The forces of the state have a convenient way of forgetting
things that don't suit the current narrative. Such was the case
on
October 15. In a spectacular display of force, armed, balaclava-clad
police known as the 'armed offenders squad' quite
literally invaded the small Tuhoe town of Ruatoki and blockaded
the entire community. On an elaborate quest for terrorists
and evidence, they stopped all vehicles coming in or out of the
community and photographed the drivers and occupants. In the
process of conducting house raids, they severely traumatized many
people, including locking a woman and five children in a
shed for six hours while the man of the family was questioned,
taking a woman's underwear as evidence, and boarding a local
school bus.
In one South Auckland raid, the police held an entire family,
including a 12 year old girl, on their knees with hands behind
their
heads for some 5 hours, asking the young woman if she was a terrorist.
This was the pattern for raids in the Maori
communities.
For the non-indigenous arrestees (referred to herein as 'pakeha'
a word that means white New Zealander), the situation was
starkly different. In my case, I was not even handcuffed as I
was walked to the car. No white neighborhoods were
blockaded, nor were white bystanders stopped and photographed
as they went about their daily business that cool Monday
morning in October. It was only Maori.
The institutional racism of the police and justice system came
as no surprise to Maori people and particularly to Tuhoe who
have been subject to its arbitrary acts for some 160 years. For
pakeha throughout the country, it was a wake-up call.
Unfortunately, it was less a wake-up call about racism than it
was about the growing power of the state against political
dissidents. I say it was unfortunate because it is clear from
the nearly 10,000 pages of evidence I have now seen, that it is
Maori sovereignty that they fear. It is the political force of
unified indigeneity that scares the ruling class of New Zealand.
For Maori in Aotearoa New Zealand, the 'war on terrorism' and
these raids are part of a long history of colonization in
Aotearoa New Zealand, and they have not been forgotten.
In the 1860s, the Suppression of Rebellion Act was passed with
strikingly similar language to the Terrorism Suppression Act
of 2002. This earlier Act was used by the fledgling New Zealand
State to launch a series of vicious attacks on Maori
communities in order to appropriate their land for settlement.
People and whole tribes were defined as 'in rebellion' in order
that the State could then exercise a range of repressive and exploitative
measures against them.
I was arrested, I believe, to provide a cloak for the racist nature of the operation.
By arresting some pakeha activists, the government could deflect
criticism that this was an operation against Maori. I was also
arrested because I am associates with the Maori accused in the
case, and because as an anarchist I have caused enough
problems and embarrassments for the state that they would like
to put me out of their misery. In June of last year, I published
a book detailing the New Zealand government's involvement in the
'war on terrorism.' In it, I suggested that both dissidents
and Maori were targets of the war, along with refugees and migrants.

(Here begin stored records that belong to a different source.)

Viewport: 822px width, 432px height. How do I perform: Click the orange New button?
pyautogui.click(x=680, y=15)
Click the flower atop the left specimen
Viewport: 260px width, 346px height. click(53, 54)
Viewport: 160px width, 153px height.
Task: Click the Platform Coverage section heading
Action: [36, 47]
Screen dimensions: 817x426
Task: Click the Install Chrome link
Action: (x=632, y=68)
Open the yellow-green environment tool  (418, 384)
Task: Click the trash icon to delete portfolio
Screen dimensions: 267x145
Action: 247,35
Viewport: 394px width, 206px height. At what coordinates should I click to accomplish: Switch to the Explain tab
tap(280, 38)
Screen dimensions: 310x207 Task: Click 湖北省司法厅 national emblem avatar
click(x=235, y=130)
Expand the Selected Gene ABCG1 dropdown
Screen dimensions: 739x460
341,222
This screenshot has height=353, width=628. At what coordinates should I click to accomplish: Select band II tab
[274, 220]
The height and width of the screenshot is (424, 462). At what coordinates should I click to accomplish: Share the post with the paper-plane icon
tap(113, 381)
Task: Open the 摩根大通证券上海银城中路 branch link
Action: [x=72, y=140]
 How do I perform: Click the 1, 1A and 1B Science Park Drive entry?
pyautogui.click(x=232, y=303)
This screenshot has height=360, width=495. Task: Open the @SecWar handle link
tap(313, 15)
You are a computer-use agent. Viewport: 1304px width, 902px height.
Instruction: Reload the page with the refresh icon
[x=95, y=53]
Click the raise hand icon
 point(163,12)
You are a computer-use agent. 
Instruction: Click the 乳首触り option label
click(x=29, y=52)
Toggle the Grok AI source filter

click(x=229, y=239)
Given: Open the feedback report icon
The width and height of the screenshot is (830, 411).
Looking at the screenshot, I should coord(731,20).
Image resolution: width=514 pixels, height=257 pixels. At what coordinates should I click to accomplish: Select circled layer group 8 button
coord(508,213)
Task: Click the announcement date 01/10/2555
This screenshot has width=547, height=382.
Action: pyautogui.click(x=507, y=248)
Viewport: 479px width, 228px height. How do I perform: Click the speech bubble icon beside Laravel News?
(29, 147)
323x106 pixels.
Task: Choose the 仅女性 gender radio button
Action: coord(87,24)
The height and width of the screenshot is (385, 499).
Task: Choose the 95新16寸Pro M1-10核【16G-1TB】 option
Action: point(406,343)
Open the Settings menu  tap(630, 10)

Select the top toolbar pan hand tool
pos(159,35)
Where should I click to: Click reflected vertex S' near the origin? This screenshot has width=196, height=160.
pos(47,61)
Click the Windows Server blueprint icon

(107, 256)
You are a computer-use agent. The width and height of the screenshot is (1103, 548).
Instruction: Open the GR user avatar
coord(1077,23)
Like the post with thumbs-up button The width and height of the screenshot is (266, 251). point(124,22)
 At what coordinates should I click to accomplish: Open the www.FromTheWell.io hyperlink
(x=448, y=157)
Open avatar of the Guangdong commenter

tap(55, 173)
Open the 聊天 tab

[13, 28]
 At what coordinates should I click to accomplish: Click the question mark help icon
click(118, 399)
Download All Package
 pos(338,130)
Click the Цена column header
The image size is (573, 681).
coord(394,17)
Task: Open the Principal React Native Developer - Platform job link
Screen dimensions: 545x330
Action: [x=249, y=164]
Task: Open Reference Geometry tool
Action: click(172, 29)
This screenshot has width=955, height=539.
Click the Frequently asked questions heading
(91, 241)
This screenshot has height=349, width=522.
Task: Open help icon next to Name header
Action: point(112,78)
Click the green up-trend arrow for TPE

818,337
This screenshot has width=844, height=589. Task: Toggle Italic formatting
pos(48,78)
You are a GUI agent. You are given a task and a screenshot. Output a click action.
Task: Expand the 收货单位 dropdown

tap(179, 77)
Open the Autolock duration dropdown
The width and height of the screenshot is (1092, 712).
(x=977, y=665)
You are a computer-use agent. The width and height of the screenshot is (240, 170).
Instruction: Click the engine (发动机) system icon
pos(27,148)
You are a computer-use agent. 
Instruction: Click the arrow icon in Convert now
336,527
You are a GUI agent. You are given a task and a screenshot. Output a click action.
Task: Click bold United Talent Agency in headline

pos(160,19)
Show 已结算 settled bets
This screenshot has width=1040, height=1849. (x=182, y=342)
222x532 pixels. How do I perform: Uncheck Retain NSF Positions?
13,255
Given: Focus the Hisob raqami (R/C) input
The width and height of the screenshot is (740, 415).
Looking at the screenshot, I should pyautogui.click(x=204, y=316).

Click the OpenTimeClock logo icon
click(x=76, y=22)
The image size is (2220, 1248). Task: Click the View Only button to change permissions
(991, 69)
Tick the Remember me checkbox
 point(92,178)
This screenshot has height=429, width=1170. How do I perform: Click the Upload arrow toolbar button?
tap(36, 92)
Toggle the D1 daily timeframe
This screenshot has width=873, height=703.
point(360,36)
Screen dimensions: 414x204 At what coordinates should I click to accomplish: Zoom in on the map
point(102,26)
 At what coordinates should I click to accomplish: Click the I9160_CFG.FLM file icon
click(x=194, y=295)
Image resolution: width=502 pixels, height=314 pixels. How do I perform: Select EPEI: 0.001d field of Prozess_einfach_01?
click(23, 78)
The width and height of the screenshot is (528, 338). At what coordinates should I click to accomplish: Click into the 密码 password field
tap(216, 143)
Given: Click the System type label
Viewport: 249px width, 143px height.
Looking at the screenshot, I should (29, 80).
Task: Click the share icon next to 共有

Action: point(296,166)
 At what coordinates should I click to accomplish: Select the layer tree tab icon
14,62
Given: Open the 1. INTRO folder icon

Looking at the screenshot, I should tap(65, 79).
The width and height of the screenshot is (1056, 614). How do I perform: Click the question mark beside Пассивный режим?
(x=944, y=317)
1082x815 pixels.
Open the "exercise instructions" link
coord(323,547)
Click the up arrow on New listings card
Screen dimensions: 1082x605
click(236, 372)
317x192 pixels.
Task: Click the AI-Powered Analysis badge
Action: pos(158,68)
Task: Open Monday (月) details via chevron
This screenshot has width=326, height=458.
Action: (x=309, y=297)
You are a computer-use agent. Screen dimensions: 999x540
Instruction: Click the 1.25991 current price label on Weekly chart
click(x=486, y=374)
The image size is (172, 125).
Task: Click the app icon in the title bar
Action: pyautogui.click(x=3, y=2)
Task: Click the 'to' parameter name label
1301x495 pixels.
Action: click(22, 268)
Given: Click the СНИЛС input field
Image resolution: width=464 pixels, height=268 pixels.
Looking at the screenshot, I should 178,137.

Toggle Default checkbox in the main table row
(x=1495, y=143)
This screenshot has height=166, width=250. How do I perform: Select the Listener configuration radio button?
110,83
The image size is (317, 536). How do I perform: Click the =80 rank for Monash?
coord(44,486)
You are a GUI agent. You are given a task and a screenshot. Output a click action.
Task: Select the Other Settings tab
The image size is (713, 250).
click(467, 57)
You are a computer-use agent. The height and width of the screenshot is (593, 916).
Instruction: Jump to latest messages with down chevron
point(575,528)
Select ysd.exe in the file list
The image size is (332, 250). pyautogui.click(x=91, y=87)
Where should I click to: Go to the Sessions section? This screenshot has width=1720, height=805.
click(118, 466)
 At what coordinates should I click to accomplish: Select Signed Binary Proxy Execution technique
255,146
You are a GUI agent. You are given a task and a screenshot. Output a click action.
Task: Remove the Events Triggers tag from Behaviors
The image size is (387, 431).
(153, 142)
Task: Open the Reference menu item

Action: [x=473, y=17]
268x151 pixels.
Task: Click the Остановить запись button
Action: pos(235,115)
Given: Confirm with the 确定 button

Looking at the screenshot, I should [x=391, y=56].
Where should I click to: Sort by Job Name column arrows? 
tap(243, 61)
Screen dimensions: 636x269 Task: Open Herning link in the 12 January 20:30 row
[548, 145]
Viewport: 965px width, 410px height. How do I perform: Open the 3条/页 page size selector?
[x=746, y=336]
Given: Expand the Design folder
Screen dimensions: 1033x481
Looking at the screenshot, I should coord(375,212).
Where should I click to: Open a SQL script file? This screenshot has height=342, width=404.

It was not without a sense of bizarre irony and a certain
grim satisfaction that I sat in my prison cell and congratulated
myself on being right.
Needless to say, in a country of 4 million people, there are
not six degrees of separation, but usually only one or two. There
most certainly is a connection between anarchists, environmentalists,
anti-war and indigenous rights activists: most of them
know each other and work together regularly. One would have to
exist in a state of utter delusion not to make the connections
between these issues, particularly in New Zealand where the effects
of the self-imposed neo-liberal structural adjustment of
the 1980s is being felt more acutely everyday.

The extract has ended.